» Source records
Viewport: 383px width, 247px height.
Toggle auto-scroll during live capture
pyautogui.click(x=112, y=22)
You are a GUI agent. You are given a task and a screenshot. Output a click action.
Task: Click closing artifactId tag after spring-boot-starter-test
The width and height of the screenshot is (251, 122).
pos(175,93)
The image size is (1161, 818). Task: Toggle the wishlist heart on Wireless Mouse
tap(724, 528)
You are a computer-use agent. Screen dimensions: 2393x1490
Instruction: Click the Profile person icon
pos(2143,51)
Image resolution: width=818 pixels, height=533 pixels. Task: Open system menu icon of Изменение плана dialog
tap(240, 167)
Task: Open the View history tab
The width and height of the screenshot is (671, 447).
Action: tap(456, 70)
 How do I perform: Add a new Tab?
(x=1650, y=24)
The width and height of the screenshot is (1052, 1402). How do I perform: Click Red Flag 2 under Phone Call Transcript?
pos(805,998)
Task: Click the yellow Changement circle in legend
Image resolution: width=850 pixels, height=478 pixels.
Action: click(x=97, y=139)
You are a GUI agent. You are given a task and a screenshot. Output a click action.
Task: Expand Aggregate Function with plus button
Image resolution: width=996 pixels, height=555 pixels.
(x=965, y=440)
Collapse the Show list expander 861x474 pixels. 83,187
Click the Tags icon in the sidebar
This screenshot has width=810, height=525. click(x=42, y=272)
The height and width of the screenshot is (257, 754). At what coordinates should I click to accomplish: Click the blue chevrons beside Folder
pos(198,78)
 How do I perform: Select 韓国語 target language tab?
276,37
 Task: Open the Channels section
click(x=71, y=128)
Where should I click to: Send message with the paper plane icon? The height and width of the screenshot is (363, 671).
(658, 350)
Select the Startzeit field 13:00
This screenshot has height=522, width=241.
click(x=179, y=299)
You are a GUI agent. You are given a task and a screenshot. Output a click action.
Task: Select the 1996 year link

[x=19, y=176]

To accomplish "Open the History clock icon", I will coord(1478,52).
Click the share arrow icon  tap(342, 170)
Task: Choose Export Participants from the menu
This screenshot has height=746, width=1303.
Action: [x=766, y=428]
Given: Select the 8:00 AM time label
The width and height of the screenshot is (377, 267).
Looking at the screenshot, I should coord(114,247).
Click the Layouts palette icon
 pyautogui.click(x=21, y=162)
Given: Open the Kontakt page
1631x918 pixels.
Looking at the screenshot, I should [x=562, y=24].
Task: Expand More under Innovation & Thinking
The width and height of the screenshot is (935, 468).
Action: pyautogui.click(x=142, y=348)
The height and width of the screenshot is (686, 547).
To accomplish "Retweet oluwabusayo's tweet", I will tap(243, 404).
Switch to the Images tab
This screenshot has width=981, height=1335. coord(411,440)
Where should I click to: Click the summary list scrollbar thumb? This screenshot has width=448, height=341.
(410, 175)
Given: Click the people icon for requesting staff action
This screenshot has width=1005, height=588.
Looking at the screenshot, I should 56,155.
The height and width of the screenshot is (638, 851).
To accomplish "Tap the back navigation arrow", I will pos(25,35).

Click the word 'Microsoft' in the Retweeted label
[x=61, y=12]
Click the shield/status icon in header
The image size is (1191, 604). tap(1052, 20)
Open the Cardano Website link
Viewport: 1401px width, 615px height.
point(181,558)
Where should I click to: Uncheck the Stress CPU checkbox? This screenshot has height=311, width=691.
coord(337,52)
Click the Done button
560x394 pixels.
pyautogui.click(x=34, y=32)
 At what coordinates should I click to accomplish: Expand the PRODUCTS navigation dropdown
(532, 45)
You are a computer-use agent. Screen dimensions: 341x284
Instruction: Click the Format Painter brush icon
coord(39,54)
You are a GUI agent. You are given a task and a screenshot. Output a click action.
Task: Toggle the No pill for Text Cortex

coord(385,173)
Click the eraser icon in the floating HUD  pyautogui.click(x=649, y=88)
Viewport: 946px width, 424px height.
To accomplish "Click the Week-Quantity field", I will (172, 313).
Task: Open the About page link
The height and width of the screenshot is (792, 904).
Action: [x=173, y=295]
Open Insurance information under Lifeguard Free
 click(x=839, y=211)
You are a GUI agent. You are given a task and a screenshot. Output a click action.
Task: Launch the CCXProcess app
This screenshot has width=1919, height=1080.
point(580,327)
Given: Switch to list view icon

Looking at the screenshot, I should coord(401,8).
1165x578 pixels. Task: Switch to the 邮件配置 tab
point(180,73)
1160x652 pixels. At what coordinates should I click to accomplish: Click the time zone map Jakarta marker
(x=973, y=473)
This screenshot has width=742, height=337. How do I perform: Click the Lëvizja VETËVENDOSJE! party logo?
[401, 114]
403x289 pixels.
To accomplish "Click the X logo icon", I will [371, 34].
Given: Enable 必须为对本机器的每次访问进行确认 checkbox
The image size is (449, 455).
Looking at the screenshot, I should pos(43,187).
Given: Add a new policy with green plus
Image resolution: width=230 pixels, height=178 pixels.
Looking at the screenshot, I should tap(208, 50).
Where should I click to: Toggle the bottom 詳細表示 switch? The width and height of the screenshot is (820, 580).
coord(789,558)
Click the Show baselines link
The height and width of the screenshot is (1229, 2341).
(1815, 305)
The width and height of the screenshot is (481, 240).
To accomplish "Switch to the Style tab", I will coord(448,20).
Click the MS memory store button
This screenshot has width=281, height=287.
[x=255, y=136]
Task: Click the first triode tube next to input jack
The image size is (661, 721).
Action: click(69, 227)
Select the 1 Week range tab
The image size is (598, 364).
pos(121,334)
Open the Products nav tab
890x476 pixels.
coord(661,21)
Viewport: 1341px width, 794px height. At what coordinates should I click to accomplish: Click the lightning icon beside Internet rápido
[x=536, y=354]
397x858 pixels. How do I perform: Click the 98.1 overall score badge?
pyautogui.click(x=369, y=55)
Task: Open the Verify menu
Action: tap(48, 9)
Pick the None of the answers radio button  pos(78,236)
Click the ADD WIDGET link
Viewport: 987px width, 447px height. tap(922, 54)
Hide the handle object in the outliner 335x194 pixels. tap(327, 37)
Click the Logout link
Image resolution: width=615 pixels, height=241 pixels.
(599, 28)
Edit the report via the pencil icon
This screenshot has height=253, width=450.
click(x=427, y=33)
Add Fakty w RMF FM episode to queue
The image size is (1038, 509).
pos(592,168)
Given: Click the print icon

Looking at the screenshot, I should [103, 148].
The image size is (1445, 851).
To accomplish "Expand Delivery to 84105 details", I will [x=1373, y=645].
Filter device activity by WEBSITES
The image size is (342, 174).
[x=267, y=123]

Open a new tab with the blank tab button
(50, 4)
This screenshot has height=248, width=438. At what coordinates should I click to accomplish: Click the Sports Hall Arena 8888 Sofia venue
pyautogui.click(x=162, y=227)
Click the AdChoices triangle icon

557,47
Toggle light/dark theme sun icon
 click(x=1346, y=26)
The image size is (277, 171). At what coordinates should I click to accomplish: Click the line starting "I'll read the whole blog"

» Exercise
Transcribe the records exactly as they appear, starting with the line containing "403x289 pixels." and ending with the line containing "(1815, 305)", both lines included.

» Written answer
403x289 pixels.
To accomplish "Click the X logo icon", I will [371, 34].
Given: Enable 必须为对本机器的每次访问进行确认 checkbox
The image size is (449, 455).
Looking at the screenshot, I should pos(43,187).
Given: Add a new policy with green plus
Image resolution: width=230 pixels, height=178 pixels.
Looking at the screenshot, I should tap(208, 50).
Where should I click to: Toggle the bottom 詳細表示 switch? The width and height of the screenshot is (820, 580).
coord(789,558)
Click the Show baselines link
The height and width of the screenshot is (1229, 2341).
(1815, 305)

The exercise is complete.